The menu labeling final rule applies to restaurants and similar retail food establishments if they are part of a chain of 20 or more locations, doing business under the same name and offering for sale substantially the same menu items. Covered food establishments will be required to clearly and conspicuously display calorie information for standard items on menus and menu boards, next to the name or price of the item. Seasonal menu items offered for sale as temporary menu items, daily specials and condiments for general use typically available on a counter or table are exempt from the labeling requirements.

Some states, localities and various large restaurant chains are already doing their own forms of menu labeling. The 1990 Nutrition Labeling and Education Act, the law establishing nutrition labeling on most foods, did not cover nutrition labeling for restaurants and other ready-to-eat foods. In the years that followed, states and cities created their own labeling requirements for such foods. These federal standards will help avoid situations in which a chain restaurant subject to the federal requirements has to meet different requirements in different states.

The FDA considered more than 1,100 comments from stakeholders and consumers in developing these rules. In response to comments, the FDA narrowed the scope of foods covered by the rule to more clearly focus on restaurant-type food, made other adjustments such as ensuring the flexibility for multi-serving dishes like pizza to be labeled by the slice rather than as a whole pie, and provided establishments additional time to comply with the rule.

In addition, the menu labeling final rule now includes certain alcoholic beverages served in covered food establishments and listed on the menu, but still provides flexibility in how establishments meet this provision. The majority of comments supported including alcohol because of the impact on public health. The menu labeling rule also includes food facilities in entertainment venue chains such as movie theaters and amusement parks.

Restaurants and similar retail food establishments will have one year to comply with the menu labeling requirements.

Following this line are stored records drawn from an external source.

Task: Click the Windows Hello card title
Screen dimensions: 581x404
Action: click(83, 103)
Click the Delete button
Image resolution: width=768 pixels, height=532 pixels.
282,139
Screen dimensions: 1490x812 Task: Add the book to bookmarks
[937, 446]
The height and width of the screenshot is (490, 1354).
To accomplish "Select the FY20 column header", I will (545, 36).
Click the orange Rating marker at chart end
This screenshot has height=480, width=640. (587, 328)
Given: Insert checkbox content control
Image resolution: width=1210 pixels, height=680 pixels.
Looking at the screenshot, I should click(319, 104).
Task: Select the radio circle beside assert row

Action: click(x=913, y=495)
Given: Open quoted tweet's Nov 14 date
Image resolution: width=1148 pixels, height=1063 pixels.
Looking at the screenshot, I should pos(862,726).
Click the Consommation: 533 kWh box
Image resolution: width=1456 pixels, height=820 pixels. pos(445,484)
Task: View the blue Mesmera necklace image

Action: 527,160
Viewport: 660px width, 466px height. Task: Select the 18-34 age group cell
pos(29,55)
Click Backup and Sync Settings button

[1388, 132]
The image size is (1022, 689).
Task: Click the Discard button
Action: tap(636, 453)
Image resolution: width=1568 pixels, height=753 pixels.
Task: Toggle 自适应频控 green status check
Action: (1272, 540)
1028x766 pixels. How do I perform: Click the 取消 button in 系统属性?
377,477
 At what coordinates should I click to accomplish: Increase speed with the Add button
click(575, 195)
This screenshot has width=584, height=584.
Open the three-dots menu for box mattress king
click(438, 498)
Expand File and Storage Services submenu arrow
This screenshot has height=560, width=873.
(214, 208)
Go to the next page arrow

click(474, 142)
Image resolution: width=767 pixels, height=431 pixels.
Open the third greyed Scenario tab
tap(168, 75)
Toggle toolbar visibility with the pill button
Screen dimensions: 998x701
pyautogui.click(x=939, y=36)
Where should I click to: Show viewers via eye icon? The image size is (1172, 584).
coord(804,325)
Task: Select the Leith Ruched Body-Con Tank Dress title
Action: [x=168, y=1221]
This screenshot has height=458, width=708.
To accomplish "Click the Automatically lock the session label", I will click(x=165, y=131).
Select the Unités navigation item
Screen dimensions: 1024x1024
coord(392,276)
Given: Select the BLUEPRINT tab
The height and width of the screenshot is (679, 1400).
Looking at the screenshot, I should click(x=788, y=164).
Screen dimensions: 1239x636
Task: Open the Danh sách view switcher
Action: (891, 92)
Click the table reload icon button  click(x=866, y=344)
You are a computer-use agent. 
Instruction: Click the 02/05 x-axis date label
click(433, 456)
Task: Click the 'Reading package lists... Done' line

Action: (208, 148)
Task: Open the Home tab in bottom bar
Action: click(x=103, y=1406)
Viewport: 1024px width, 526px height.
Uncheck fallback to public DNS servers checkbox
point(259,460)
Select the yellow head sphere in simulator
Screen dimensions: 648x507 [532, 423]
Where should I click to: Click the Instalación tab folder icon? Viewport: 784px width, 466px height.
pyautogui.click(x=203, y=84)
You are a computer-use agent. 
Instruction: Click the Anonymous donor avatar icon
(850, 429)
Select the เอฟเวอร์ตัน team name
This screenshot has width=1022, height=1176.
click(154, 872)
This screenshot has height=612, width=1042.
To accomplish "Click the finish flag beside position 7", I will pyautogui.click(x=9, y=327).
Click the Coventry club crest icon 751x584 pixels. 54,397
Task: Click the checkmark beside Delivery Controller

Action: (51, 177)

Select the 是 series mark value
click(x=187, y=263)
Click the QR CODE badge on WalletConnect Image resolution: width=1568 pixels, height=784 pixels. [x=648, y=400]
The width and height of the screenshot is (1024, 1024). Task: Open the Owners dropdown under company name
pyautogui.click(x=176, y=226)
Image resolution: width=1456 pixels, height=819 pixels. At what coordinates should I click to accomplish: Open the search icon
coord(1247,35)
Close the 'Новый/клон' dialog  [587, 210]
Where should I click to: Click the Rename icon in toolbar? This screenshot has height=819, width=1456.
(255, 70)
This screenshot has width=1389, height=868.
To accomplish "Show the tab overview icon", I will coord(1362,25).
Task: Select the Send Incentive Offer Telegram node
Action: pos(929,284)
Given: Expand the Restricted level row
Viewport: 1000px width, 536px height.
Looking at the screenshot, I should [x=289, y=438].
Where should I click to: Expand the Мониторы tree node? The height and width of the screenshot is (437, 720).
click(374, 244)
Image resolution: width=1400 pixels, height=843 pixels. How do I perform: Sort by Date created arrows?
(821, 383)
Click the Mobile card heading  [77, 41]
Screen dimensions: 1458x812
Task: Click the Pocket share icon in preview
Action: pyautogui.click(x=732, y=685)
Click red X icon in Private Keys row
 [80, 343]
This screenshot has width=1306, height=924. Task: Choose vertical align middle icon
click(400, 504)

To help consumers understand the significance of the calorie information in the context of a total daily diet, under the rule, menus and menu boards will include the statement:

“2,000 calories a day is used for general nutrition advice, but calorie needs vary.”

The menu labeling final rule also requires covered establishments to provide, upon consumer request and as noted on menus and menu boards, written nutrition information about total calories, total fat, calories from fat, saturated fat, trans fat, cholesterol, sodium, total carbohydrates, fiber, sugars and protein.

Entities that are not required to comply with the regulation may “volunteer” to comply by registering with FDA.

The vending machine final rule requires operators who own or operate 20 or more vending machines to disclose calorie information for food sold from vending machines, subject to certain exceptions. Vending machine operators will have two years to comply with the requirements.